All patients in the study had been referred to the clinic
for evaluation of elevated blood pressure. Their blood pressure
was tested at the clinic in two visits two to four weeks
apart. Study participants also measured their own blood
pressure on six routine workdays during a two-week period,
and had 24-hour ambulatory monitoring over a routine workday.

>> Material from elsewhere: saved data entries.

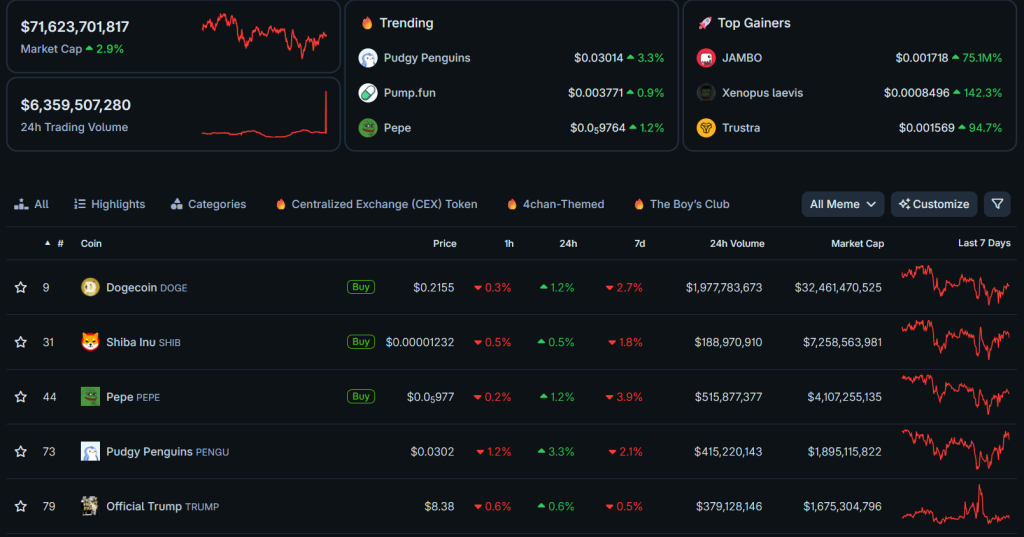Viewport: 1024px width, 537px height.
Task: Click the Dogecoin coin logo icon
Action: click(x=91, y=287)
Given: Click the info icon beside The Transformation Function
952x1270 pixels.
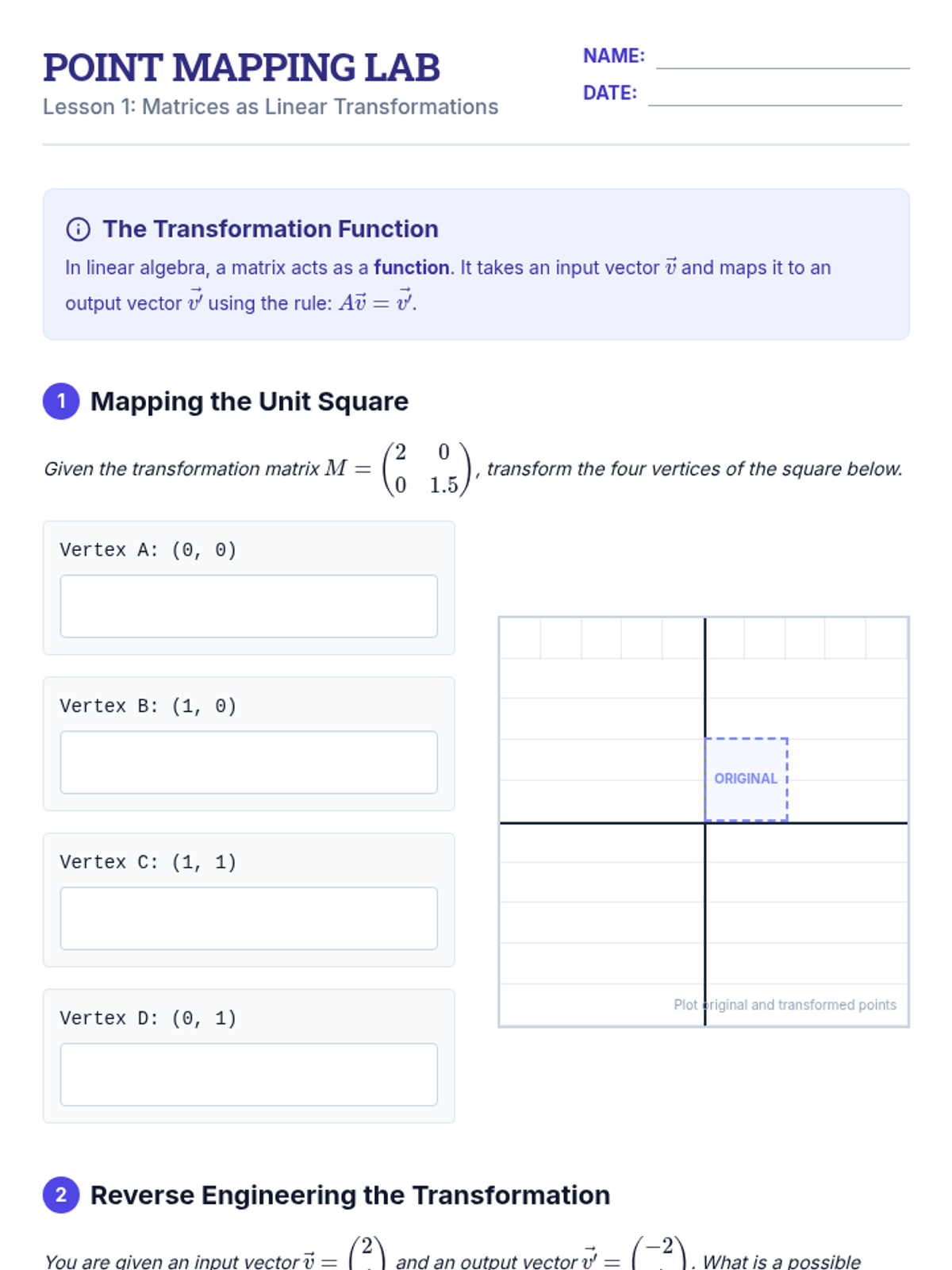Looking at the screenshot, I should tap(78, 229).
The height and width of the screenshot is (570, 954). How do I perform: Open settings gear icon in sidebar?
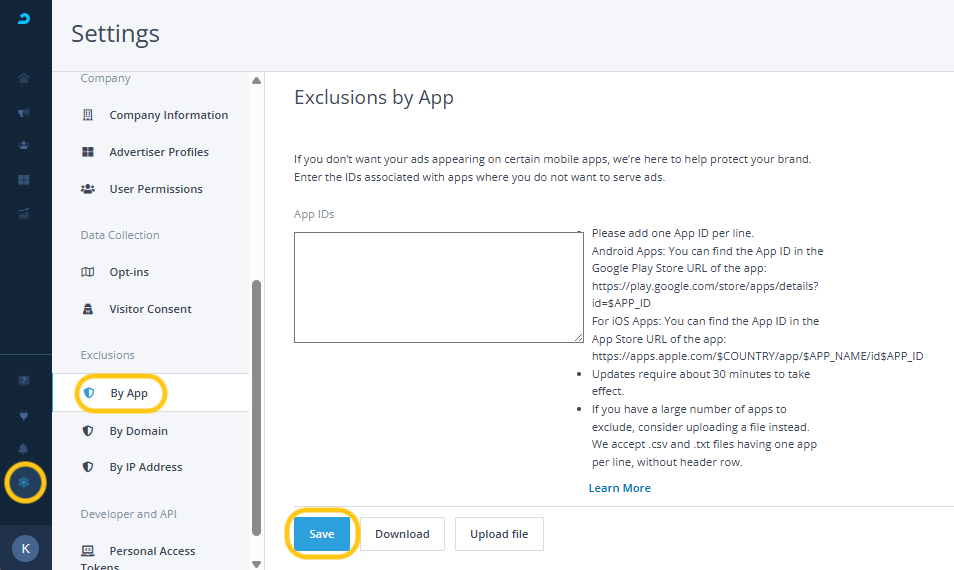[24, 483]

A diagnosis of masked hypertension was based on clinic
blood pressure below 140/90 mm Hg and awake ambulatory blood
pressure or average home blood pressure of 135/85 mm Hg
or above. Normal blood pressure is anything below 120/80
mm Hg.
Masked hypertension was uncovered in 62 or about 14 percent,
of patients using ambulatory monitoring and in about 12
percent based on home measurements.
In 44 patients, ambulatory and home blood pressure measurements
were in disagreement, with 27 having masked hypertension
based only on elevated ambulatory BP, while 17 had elevated
home readings only.
But among most of the patients for whom there was test
disagreement, the blood pressure increase was less than
5 mm Hg.
Ambulatory and home blood pressure monitoring are "interchangeable"
for identifying masked hypertension in most patients, the
researchers conclude.
"It might be argued, however, that for the long-term follow-up
of treated subjects with masked hypertension, home blood
pressure monitoring is more appropriate than ambulatory
monitoring," they say, "because of its lower cost and greater
convenience for repeated measurements."